--- Data in this exercise Enclosed Below ---

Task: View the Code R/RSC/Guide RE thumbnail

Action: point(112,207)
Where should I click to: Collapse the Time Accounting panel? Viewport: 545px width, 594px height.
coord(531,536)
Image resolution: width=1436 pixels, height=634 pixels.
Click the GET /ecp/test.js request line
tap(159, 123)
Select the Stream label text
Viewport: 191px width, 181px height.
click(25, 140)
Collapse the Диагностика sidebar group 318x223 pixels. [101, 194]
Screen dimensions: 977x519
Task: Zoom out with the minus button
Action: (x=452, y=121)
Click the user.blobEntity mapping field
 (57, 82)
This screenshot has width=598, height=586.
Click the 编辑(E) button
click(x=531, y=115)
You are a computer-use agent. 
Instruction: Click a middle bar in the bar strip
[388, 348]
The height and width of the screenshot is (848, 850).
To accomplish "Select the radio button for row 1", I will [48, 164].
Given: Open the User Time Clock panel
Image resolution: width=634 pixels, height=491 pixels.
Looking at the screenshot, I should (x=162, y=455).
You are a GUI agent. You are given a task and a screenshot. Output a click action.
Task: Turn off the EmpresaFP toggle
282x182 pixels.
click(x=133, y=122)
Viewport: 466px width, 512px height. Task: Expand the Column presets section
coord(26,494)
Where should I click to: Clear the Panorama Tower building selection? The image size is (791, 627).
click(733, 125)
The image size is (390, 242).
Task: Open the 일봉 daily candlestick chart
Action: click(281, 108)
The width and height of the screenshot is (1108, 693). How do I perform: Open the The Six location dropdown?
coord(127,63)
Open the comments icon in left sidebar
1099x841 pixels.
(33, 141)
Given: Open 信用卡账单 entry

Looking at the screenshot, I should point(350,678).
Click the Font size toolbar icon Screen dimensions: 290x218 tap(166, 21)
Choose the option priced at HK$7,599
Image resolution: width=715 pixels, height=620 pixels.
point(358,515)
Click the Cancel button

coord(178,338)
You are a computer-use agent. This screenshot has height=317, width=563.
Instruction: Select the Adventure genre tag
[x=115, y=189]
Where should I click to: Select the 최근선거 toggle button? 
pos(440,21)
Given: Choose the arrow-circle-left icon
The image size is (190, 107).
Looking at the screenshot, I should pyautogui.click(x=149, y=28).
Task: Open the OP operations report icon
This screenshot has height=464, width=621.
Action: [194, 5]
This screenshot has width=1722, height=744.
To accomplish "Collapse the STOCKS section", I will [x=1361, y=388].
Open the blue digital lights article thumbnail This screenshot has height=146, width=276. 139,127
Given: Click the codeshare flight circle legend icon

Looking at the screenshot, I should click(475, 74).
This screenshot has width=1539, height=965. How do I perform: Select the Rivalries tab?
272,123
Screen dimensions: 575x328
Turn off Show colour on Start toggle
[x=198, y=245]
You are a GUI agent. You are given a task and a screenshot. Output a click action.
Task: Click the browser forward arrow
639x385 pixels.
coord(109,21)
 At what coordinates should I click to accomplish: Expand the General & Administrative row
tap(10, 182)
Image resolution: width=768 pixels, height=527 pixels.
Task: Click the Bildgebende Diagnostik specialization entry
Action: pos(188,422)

--- End of Enclosed Data in this exercise ---

Task prompt:
Leaving nothing out, print each line above exactly.

Written response:
Task: View the Code R/RSC/Guide RE thumbnail

Action: point(112,207)
Where should I click to: Collapse the Time Accounting panel? Viewport: 545px width, 594px height.
coord(531,536)
Image resolution: width=1436 pixels, height=634 pixels.
Click the GET /ecp/test.js request line
tap(159, 123)
Select the Stream label text
Viewport: 191px width, 181px height.
click(25, 140)
Collapse the Диагностика sidebar group 318x223 pixels. [101, 194]
Screen dimensions: 977x519
Task: Zoom out with the minus button
Action: (x=452, y=121)
Click the user.blobEntity mapping field
 (57, 82)
This screenshot has width=598, height=586.
Click the 编辑(E) button
click(x=531, y=115)
You are a computer-use agent. 
Instruction: Click a middle bar in the bar strip
[388, 348]
The height and width of the screenshot is (848, 850).
To accomplish "Select the radio button for row 1", I will [48, 164].
Given: Open the User Time Clock panel
Image resolution: width=634 pixels, height=491 pixels.
Looking at the screenshot, I should (x=162, y=455).
You are a GUI agent. You are given a task and a screenshot. Output a click action.
Task: Turn off the EmpresaFP toggle
282x182 pixels.
click(x=133, y=122)
Viewport: 466px width, 512px height. Task: Expand the Column presets section
coord(26,494)
Where should I click to: Clear the Panorama Tower building selection? The image size is (791, 627).
click(733, 125)
The image size is (390, 242).
Task: Open the 일봉 daily candlestick chart
Action: click(281, 108)
The width and height of the screenshot is (1108, 693). How do I perform: Open the The Six location dropdown?
coord(127,63)
Open the comments icon in left sidebar
1099x841 pixels.
(33, 141)
Given: Open 信用卡账单 entry

Looking at the screenshot, I should point(350,678).
Click the Font size toolbar icon Screen dimensions: 290x218 tap(166, 21)
Choose the option priced at HK$7,599
Image resolution: width=715 pixels, height=620 pixels.
point(358,515)
Click the Cancel button

coord(178,338)
You are a computer-use agent. This screenshot has height=317, width=563.
Instruction: Select the Adventure genre tag
[x=115, y=189]
Where should I click to: Select the 최근선거 toggle button? 
pos(440,21)
Given: Choose the arrow-circle-left icon
The image size is (190, 107).
Looking at the screenshot, I should pyautogui.click(x=149, y=28).
Task: Open the OP operations report icon
This screenshot has height=464, width=621.
Action: [194, 5]
This screenshot has width=1722, height=744.
To accomplish "Collapse the STOCKS section", I will [x=1361, y=388].
Open the blue digital lights article thumbnail This screenshot has height=146, width=276. 139,127
Given: Click the codeshare flight circle legend icon

Looking at the screenshot, I should click(475, 74).
This screenshot has width=1539, height=965. How do I perform: Select the Rivalries tab?
272,123
Screen dimensions: 575x328
Turn off Show colour on Start toggle
[x=198, y=245]
You are a GUI agent. You are given a task and a screenshot. Output a click action.
Task: Click the browser forward arrow
639x385 pixels.
coord(109,21)
 At what coordinates should I click to accomplish: Expand the General & Administrative row
tap(10, 182)
Image resolution: width=768 pixels, height=527 pixels.
Task: Click the Bildgebende Diagnostik specialization entry
Action: pos(188,422)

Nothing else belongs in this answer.